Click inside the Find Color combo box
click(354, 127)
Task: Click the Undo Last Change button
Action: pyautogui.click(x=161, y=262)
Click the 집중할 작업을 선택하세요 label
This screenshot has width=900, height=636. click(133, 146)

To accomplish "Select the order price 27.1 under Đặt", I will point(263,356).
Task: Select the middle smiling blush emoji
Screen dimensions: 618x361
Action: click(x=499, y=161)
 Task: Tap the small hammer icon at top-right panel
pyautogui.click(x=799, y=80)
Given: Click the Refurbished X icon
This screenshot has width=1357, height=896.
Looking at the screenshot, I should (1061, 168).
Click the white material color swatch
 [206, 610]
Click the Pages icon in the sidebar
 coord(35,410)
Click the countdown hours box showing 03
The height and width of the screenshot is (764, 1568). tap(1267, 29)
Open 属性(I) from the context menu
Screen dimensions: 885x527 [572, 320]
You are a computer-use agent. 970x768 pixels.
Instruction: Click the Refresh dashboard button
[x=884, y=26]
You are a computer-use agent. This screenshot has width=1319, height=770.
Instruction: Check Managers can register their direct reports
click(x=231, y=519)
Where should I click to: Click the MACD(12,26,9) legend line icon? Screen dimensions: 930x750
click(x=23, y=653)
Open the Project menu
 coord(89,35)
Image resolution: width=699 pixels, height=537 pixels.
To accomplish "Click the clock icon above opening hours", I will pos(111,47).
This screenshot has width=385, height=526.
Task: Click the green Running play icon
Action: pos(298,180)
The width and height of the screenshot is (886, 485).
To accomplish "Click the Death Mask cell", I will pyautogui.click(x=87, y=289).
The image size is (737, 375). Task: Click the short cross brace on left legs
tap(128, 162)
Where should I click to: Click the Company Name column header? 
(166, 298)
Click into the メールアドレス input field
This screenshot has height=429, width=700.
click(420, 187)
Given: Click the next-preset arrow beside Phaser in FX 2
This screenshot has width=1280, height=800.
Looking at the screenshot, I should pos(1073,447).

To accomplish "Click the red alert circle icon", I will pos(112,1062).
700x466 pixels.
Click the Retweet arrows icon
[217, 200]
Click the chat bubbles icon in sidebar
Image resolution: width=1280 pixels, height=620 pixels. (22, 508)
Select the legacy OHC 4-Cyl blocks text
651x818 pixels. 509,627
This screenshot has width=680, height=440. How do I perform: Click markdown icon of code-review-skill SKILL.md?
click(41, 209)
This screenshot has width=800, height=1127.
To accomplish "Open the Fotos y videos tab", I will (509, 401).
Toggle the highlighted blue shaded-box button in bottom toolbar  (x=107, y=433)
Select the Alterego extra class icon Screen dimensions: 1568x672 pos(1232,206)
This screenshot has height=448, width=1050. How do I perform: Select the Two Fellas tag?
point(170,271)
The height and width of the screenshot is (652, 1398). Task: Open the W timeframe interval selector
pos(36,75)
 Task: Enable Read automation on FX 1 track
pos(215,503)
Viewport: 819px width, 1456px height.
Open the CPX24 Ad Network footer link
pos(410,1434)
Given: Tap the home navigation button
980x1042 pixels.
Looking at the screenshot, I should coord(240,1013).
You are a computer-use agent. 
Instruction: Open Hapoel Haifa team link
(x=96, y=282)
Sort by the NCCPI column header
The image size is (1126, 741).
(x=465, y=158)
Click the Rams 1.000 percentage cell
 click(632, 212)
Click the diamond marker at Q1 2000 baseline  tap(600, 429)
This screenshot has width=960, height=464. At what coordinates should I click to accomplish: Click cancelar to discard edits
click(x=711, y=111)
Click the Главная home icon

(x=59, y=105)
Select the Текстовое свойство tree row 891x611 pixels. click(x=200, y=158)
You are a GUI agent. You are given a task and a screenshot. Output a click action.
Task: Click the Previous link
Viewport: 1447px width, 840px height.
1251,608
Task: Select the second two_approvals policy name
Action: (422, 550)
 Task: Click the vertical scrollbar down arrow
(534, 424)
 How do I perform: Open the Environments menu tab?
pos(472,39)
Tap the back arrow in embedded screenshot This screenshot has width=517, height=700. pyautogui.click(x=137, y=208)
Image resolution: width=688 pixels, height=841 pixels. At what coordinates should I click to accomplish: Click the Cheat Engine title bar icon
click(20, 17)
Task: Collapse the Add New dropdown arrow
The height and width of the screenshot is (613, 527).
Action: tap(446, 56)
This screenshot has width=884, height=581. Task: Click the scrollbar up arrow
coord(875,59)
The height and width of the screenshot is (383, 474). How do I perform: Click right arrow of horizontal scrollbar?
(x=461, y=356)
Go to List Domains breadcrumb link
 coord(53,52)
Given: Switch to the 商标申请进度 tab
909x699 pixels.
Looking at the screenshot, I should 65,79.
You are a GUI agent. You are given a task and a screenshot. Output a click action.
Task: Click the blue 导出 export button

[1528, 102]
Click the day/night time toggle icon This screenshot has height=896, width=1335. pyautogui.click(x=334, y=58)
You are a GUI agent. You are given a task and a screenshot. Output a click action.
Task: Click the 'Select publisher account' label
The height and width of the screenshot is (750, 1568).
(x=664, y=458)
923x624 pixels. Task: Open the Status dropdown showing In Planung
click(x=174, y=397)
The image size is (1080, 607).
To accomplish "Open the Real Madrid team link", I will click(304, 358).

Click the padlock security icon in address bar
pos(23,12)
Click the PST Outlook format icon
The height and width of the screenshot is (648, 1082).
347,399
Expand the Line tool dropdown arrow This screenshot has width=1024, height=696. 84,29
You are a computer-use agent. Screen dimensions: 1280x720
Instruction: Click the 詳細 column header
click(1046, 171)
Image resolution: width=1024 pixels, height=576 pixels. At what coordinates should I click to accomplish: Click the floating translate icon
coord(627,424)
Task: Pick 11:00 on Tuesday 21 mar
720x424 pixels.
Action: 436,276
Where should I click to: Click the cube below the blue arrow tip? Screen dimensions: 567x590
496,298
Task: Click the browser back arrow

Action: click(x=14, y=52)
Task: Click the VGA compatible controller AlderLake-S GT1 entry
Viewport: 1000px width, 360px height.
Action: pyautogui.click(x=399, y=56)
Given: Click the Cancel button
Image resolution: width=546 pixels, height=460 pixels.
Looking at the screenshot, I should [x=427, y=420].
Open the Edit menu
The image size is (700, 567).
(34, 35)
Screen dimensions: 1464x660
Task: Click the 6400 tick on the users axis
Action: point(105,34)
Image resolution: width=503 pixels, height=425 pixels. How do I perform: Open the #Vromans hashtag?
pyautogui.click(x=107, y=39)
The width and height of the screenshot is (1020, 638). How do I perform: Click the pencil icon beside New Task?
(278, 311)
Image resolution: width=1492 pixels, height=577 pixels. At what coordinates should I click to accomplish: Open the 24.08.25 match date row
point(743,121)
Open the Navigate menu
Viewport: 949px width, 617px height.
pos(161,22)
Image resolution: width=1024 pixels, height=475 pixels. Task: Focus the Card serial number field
----
_Exercise:_
Copy out each line of the records where the word "computer" appears.

_Answer for the task:_
You are a computer-use agent. 970x768 pixels.
You are a computer-use agent. This screenshot has width=1319, height=770.
You are a computer-use agent. 
You are a computer-use agent. Screen dimensions: 1280x720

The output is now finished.